◆ Activity: With images removed, transcribe each record exactly as it appears.

◆ Task input:
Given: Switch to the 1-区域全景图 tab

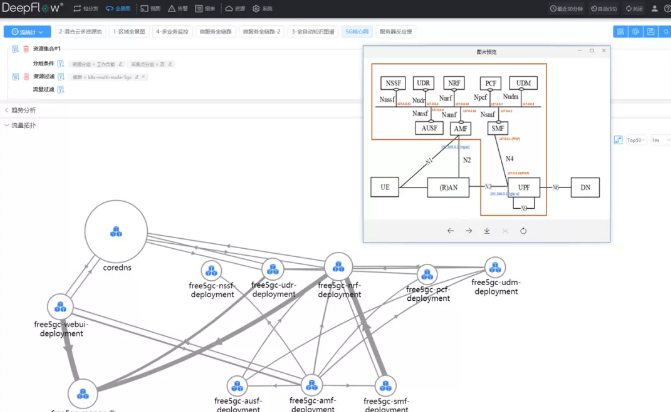Looking at the screenshot, I should point(130,32).
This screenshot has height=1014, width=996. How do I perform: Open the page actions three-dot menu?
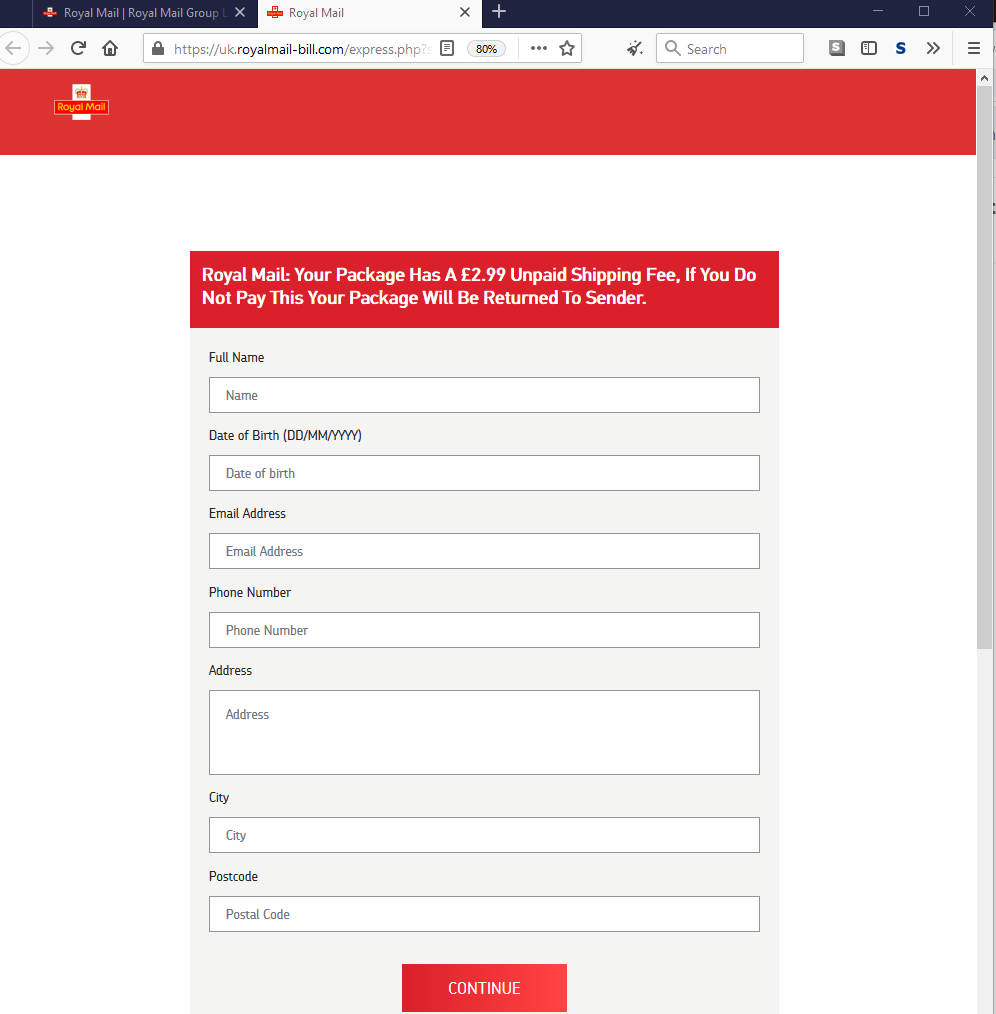[x=538, y=48]
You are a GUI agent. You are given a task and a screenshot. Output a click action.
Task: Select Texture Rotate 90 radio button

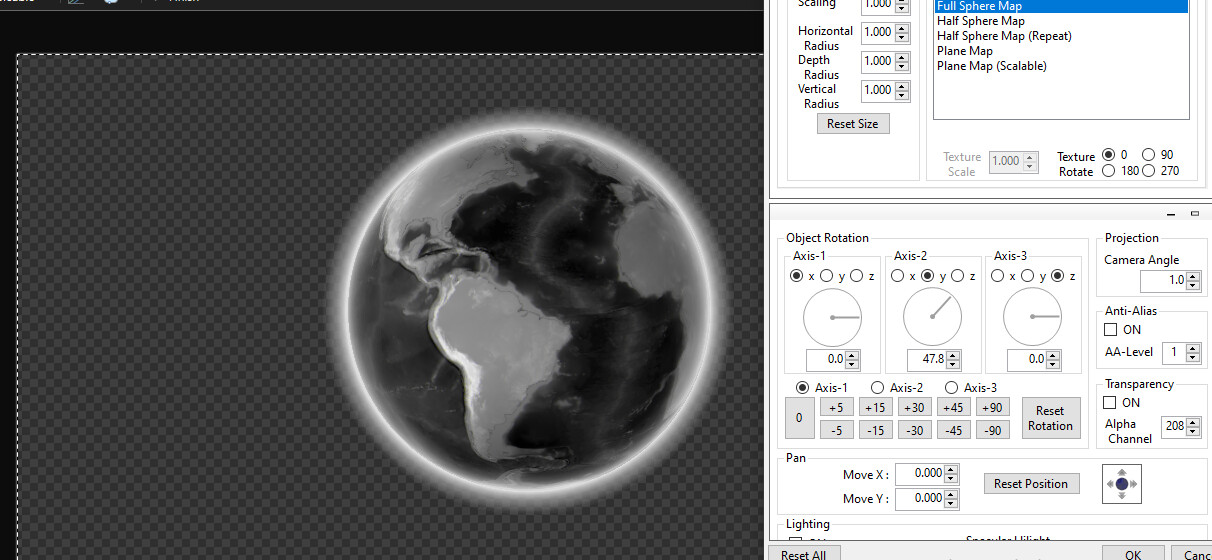point(1149,155)
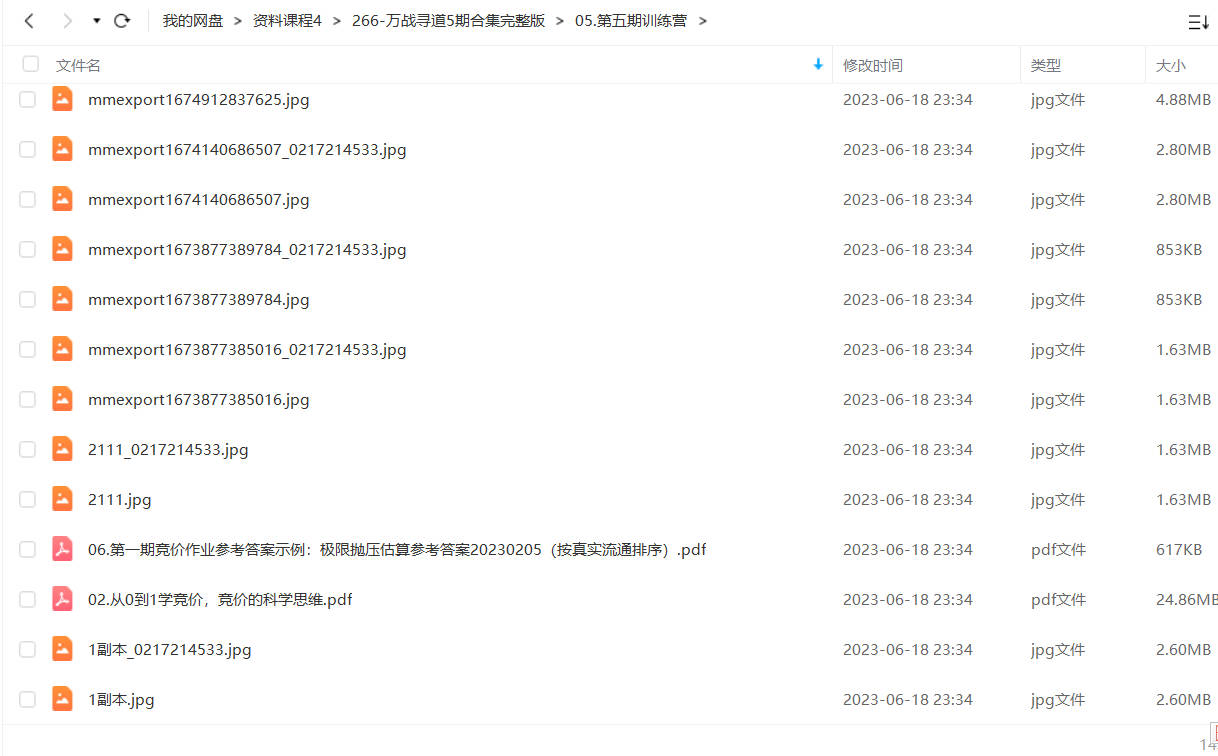
Task: Expand the chevron after 我的网盘 breadcrumb
Action: [238, 20]
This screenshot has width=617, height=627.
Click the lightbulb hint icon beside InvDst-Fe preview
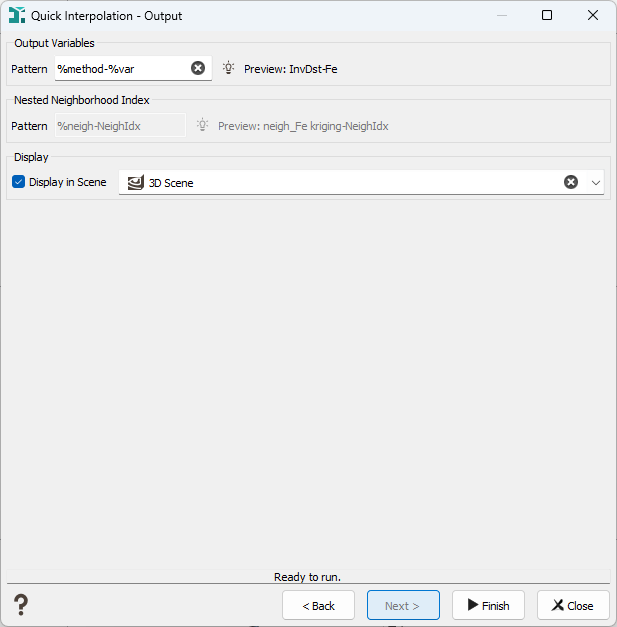[228, 68]
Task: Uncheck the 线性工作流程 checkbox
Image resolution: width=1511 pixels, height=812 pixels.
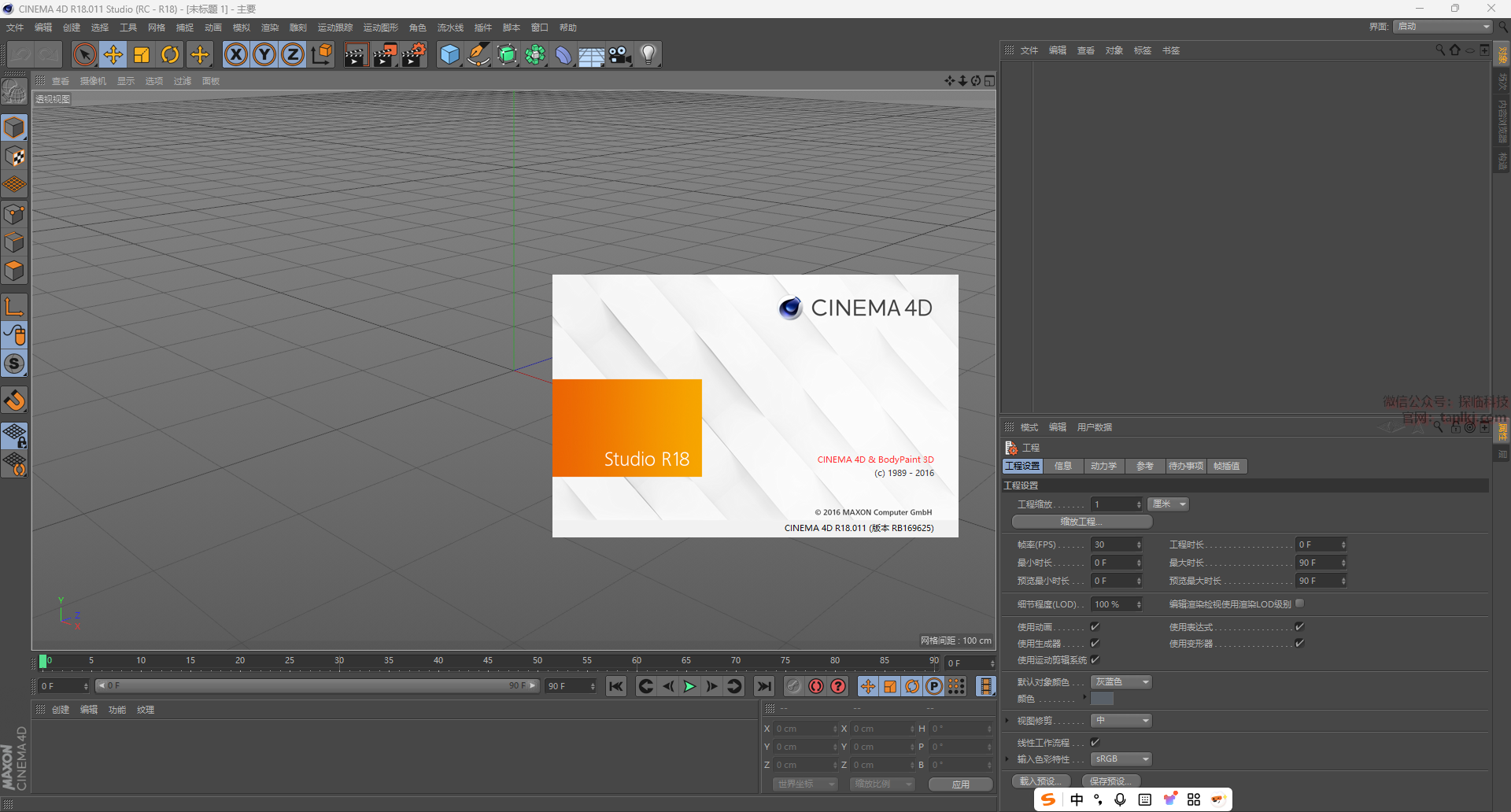Action: tap(1095, 742)
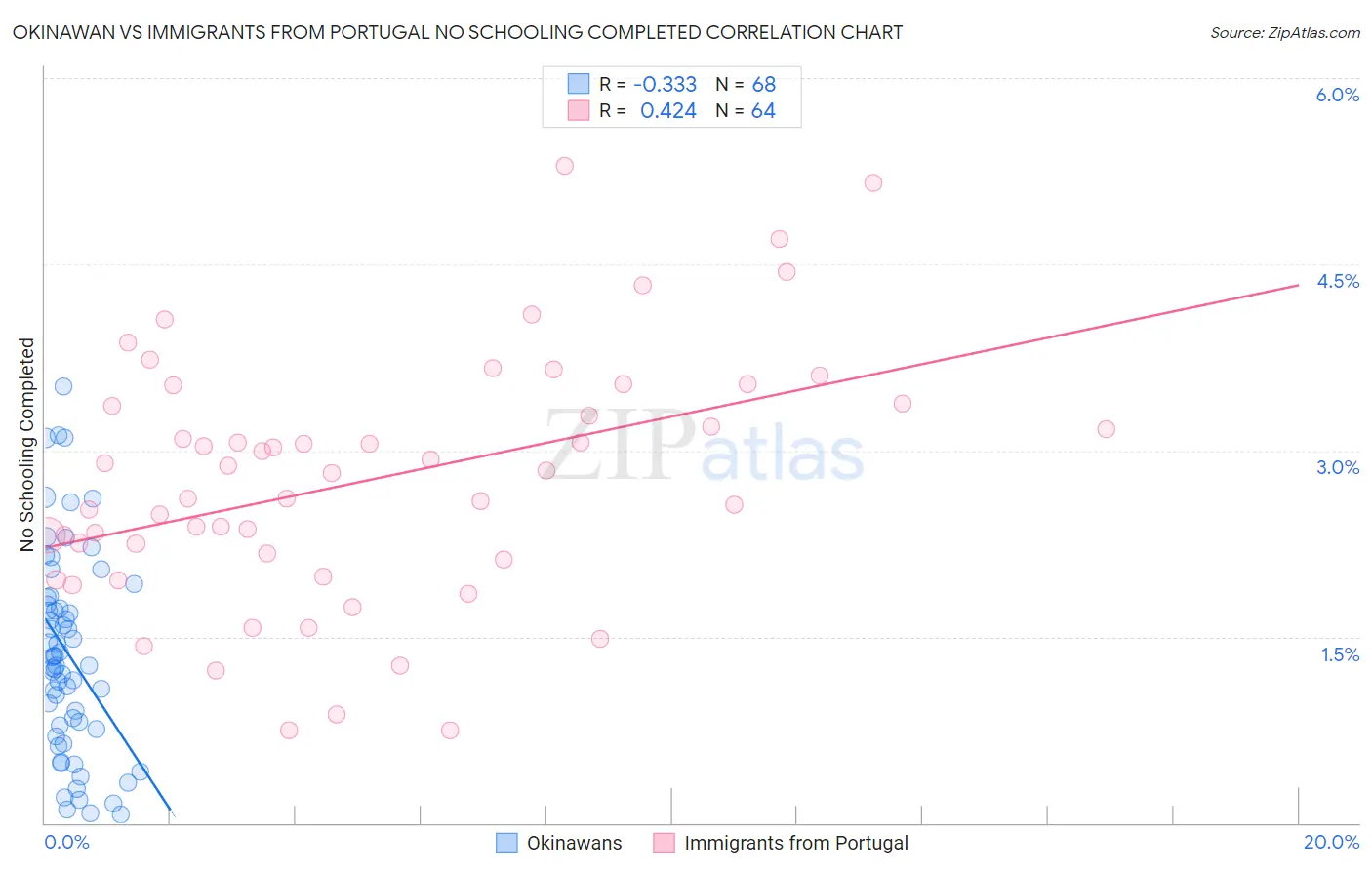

◆ Finished task:
Given: Switch to the 1-区域全景图 tab

Looking at the screenshot, I should point(130,32).
This screenshot has height=1014, width=996. How do I perform: Open the page actions three-dot menu?
[x=538, y=48]
You are a GUI agent. You are given a task and a screenshot. Output a click action.
Task: Select Texture Rotate 90 radio button

point(1149,155)
Task: Expand the chevron after 我的网盘 breadcrumb
Action: [238, 20]
This screenshot has width=617, height=627.
Click the lightbulb hint icon beside InvDst-Fe preview
[228, 68]
Task: Uncheck the 线性工作流程 checkbox
Image resolution: width=1511 pixels, height=812 pixels.
Action: tap(1095, 742)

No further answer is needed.